O da Ömer Erdal Akkartal (JÖNTÜRK’ün notu: Bu isim aynı zamanda sekreterine taciz ve şantjdan sabıkalı)…


Bu yazımda da ondan bahsetmek istiyorum.

Çünkü Zindaşti’nin yat almak istediği sırada Aliye Uzun’un tanıştırdığı Akkartal ile ilgili ilginç bilgilere ulaştım.

Ama önce Zindaşti’nin ifadesinden yat mevzusunun nasıl anlatıldığını aktarayım.

Zindaşti, geçen yıllarda bir yat almak istediğini Aliye Uzun’a bildiriyor. Aliye Uzun da kendisinin Ömer Erdal Akkartal isimli bir arkadaşı olduğunu ve onun da yatını sattığını söylüyor. Zindaşti ile birlikte yatı görmek için Güzelce Marina’ya gidiyorlar. Yatı almak için 1 milyon 300 bin euro karşılığında anlaşıyorlar.



Erdal Akkartal parayı bankadan değil de nakit isteyince işler karışıyor. Zindaşti bu durumdan şüpheleniyor araştırma yapıyor ve şahsın kendisini dolandırmak istediğine kanaat getiriyor.

Aliye Uzun’a durumu aktarıyor. Aliye Uzun da korkutmak bahanesi ile “Erdal, Türkmenistan Cumhurbaşkanı’na suikast düzenleyen ekibin başı” diyor ve bir video izlettiriyor. Zindaşti bu olaylardan sonra Erdal ve Aliye ile arayı açıyor.

Aliye Uzun sonraki zaman içerisinde kimlik ile gelişme var bahanesiyle Zindaşti’ye ulaşmaya çalışınca Ekrem Öztunç isimli yeğeni görüşüyor. Zindaşti’nin uygunsuz resimlerini paylaşmak ile tehdit ediyor ve fotoğraf gönderiyor.

Zindaşti ödemeyince de devreye Erdal Akkartal giriyor. Restleşmeden sonra Zindaşti ve 3 adamı Erdal Akkartal’ın verdiği adrese gidiyor ve çatışma yaşanıyor. Zindaşti’nin bir adamı vuruluyor ve olay yerinden kaçıyorlar.

Zindaşti polise gitmiyor doğal olarak Erdal Akkartal da benim aranmam var polise gitmeden kapatalım diyerek olayı kapatıyorlar.

Cumhurbaşkanı Recep Tayyip Erdoğan…

Gana’yı ziyaret ediyor. Ziyaretten sonra Sabah gazetesinde bir haber yer aldı.
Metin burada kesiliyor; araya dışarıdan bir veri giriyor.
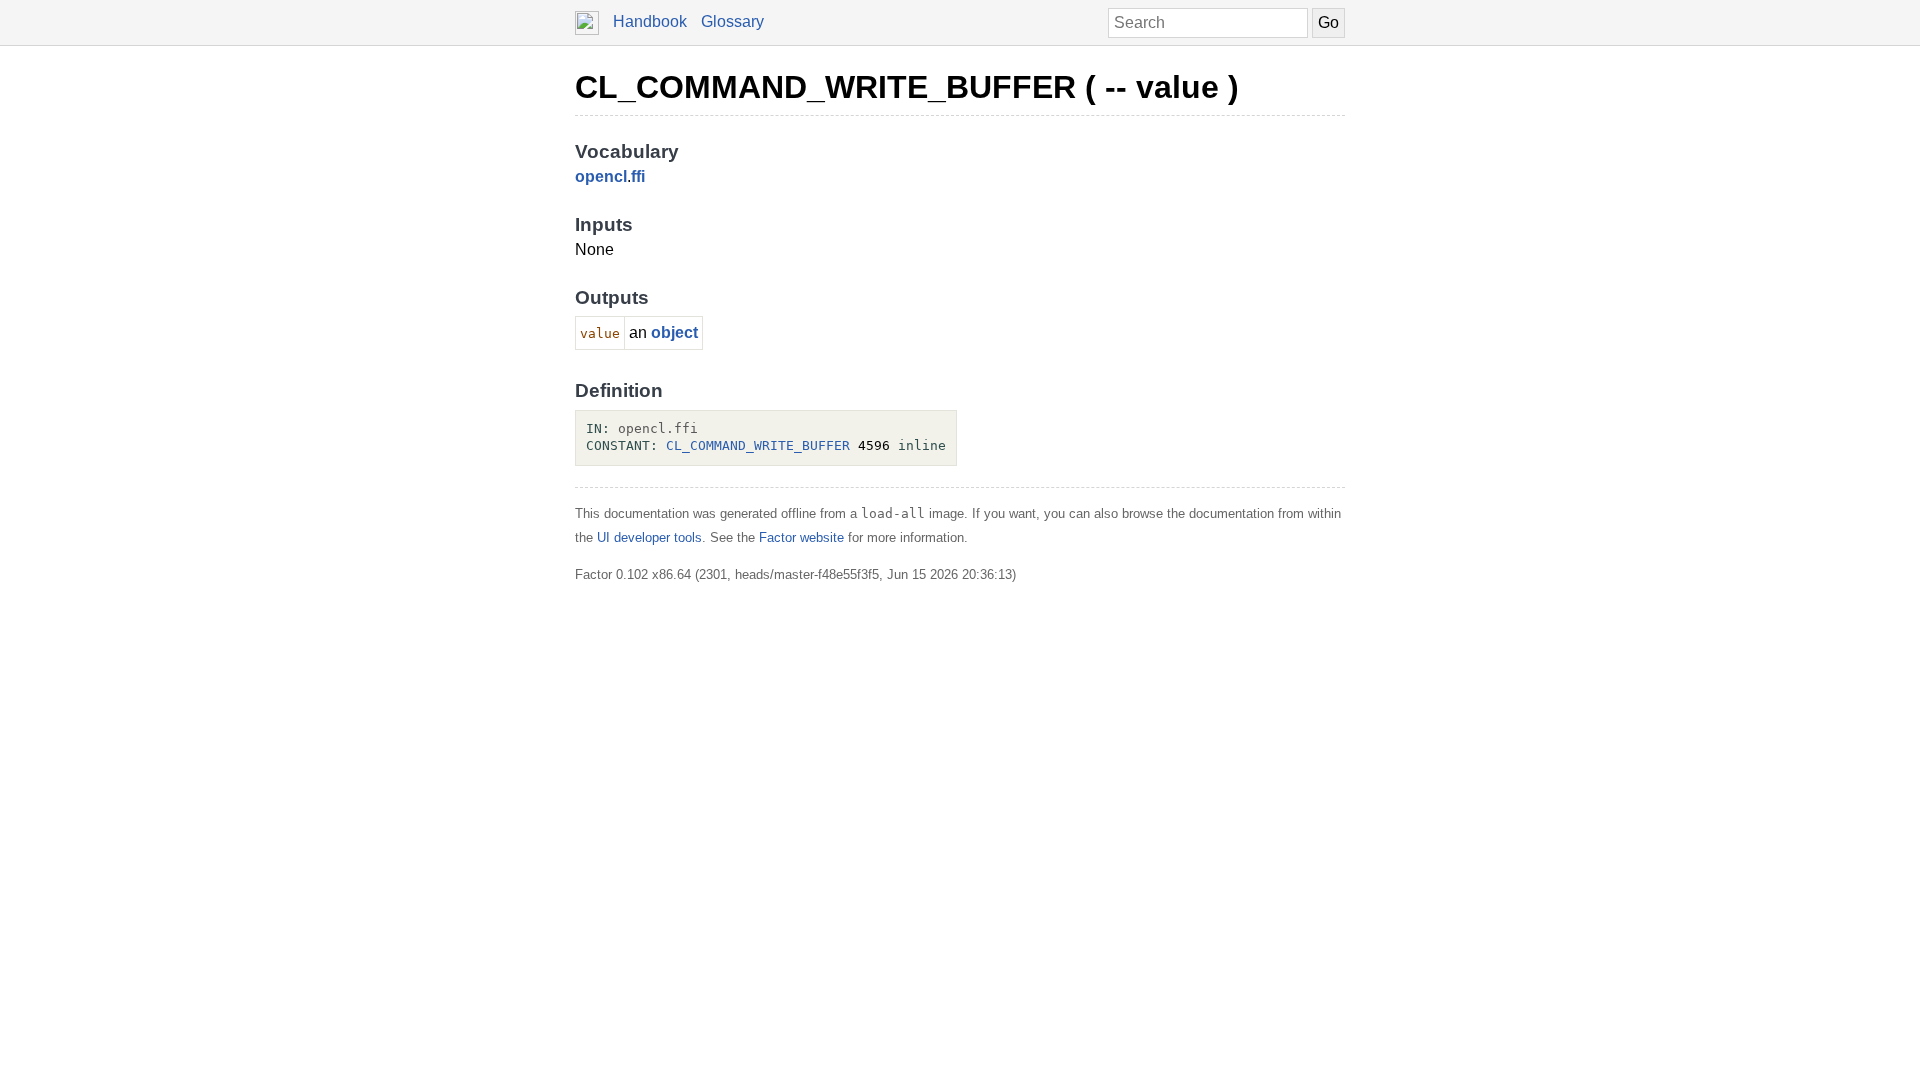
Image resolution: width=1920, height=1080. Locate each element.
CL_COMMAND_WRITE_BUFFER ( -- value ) (907, 87)
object (674, 332)
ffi (638, 176)
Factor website (801, 537)
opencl (601, 176)
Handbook (650, 21)
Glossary (732, 21)
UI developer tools (649, 537)
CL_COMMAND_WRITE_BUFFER (758, 445)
“Akkartal Grup, 98 milyona Kara Kıta’da organik tarım üssü kuracak. Hedefte hayvancılık da var. Kendisi ziraat mühendisi olan Akkartal Grup Yönetim Kurulu Başkan Yardımcısı Aliye Uzun, bu yatırımla Türkiye’nin gıdadaki gücünü artıracaklarını söyledi.”

Grup ismi size de tanıdık geldi değil mi?

Evet.

Bahsedilen gruba ait firmalar; Akkartal Tarım Hayvancılık Şirketi 21 Kasım 2012 tarihinde, Akkartal Sigorta 2 Mart 2012’de, Akkartal İthalat İhracat İnş. 27 Haziran 2013’te, Akkartal Özel Sağlık hizmetleri de 26 Nisan 2012 tarihinde kurulmuş.

Yönetim kurulu başkanı olarak da Zindaşti’ye yat satmak isteyen ve silahlı çatışmaya girdiği iddia edilen Erdal Akkartal gözüküyor.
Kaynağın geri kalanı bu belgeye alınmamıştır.